Vincent Nogueira

Personal information
- Date of birth: 16 January 1988 (age 38)
- Place of birth: Besançon, France
- Height: 1.69 m (5 ft 7 in)
- Position: Midfielder

Team information
- Current team: Strasbourg (women's manager)

Youth career
- Sochaux

Senior career*
- Years: Team / Apps / (Gls)
- 2007–2014: Sochaux / 114 / (6)
- 2014–2016: Philadelphia Union / 64 / (9)
- 2016–2018: Strasbourg / 28 / (1)
- 2017–2018: Strasbourg B / 8 / (0)
- 2018–2019: Annecy / 18 / (0)
- 2019–2020: Schiltigheim / 14 / (0)
- Total:  / 246 / (16)

International career
- 2009: France U21 / 1 / (0)

Managerial career
- 2017–2018: Strasbourg (U17 assistant)
- 2018–2019: Annecy (U17 assistant)
- 2019–2020: Schiltigheim (U18 manager)
- 2020–: Strasbourg (women's manager)

= Vincent Nogueira =

French footballer (born 1988)

 Vincent Nogueira (born 16 January 1988) is a French former professional footballer who played as a midfielder and current manager of Strasbourg's women team.

==Club career==

===Sochaux===
Vincent Nogueira, who has Portuguese heritage, began his youth career at the training center of FC Sochaux. With the Sochaux youth team he won the Coupe Gambardella in 2007. Following his displays with the youth team Nogueira was promoted to the first team in 2007. He was limited by injuries for the next few seasons. He had a promising start to the 2009–10 season as he was named best Sochaux player for August 2009. He scored his first goal in Ligue 1 the last day of the 2010–11 in a 3–1 victory over AC Arles-Avignon. During the 2012–13 season Nogueira scored his first double in Ligue 1 on 26 April 2013 in a 3–3 draw with Lille, scoring on two late freekicks.

===Philadelphia Union===
Nogueira signed with Major League Soccer club Philadelphia Union on 30 January 2014. Noguiera would immediately become a critical insertion for the Union's starting lineup, starting 28 of his 29 appearances during the 2014 season. He would finish the season with two goals and three assists. The Union's 2015 season would see an additional five goals scored from Noguiera who continued to receive praise as a consistent performer and distributor, although he was limited during the season due to various injuries.

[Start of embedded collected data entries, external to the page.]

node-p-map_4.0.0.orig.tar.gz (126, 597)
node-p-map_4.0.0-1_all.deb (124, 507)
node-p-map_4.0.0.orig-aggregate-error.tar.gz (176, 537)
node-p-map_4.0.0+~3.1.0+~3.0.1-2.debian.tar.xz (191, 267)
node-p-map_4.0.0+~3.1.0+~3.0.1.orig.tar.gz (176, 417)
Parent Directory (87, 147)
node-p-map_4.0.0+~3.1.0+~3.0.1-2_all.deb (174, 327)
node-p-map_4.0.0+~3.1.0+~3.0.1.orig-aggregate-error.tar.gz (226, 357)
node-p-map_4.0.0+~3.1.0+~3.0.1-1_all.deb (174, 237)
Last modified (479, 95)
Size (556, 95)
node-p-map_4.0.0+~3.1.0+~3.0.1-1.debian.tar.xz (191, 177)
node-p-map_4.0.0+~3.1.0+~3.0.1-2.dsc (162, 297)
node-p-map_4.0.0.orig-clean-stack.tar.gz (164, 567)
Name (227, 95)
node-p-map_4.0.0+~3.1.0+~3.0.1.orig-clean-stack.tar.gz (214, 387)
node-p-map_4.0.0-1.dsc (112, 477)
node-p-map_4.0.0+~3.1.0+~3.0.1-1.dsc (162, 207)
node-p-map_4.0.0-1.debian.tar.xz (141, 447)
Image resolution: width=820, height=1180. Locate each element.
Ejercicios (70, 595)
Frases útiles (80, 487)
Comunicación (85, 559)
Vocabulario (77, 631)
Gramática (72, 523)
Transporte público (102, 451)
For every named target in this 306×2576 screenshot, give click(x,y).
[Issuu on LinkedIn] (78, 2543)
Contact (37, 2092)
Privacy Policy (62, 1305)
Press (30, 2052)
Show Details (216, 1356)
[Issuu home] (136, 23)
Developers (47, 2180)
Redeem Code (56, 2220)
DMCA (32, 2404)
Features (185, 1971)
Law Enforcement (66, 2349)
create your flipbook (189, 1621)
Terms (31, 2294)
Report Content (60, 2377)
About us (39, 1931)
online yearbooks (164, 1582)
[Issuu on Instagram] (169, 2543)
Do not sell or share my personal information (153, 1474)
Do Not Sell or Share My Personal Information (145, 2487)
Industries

Midway through the 2016 season Noguiera and the Union mutually agreed to terminate his contract in June 2016 due to personal health issues. He would finish the 2016 season with the Union making 8 starts and scoring twice.

===Strasbourg===
Nearly a week after departing Philadelphia, Nogueira returned to his native France and signed with Ligue 2 club RC Strasbourg Alsace for their 2016–17 campaign.

After the end of the 2018–19 season Nogueira left Annecy FC.

Vincent Nogueira retired in 2020 and became a coach at his old club, RC Strasbourg Alsace

==International career==
Nogueira made his international debut for the France U21 national team in its 2–2 tie with Poland U21 on 21 August 2009.

==Coaching career==
After retiring in May 2020, Nogueira was immediately appointed manager of Strasbourg's women team. As of September 2022, he was still at the same position.

==Personal life==
In February 2016, Nogueira received his U.S. green card which qualifies him as a domestic player for MLS roster purposes.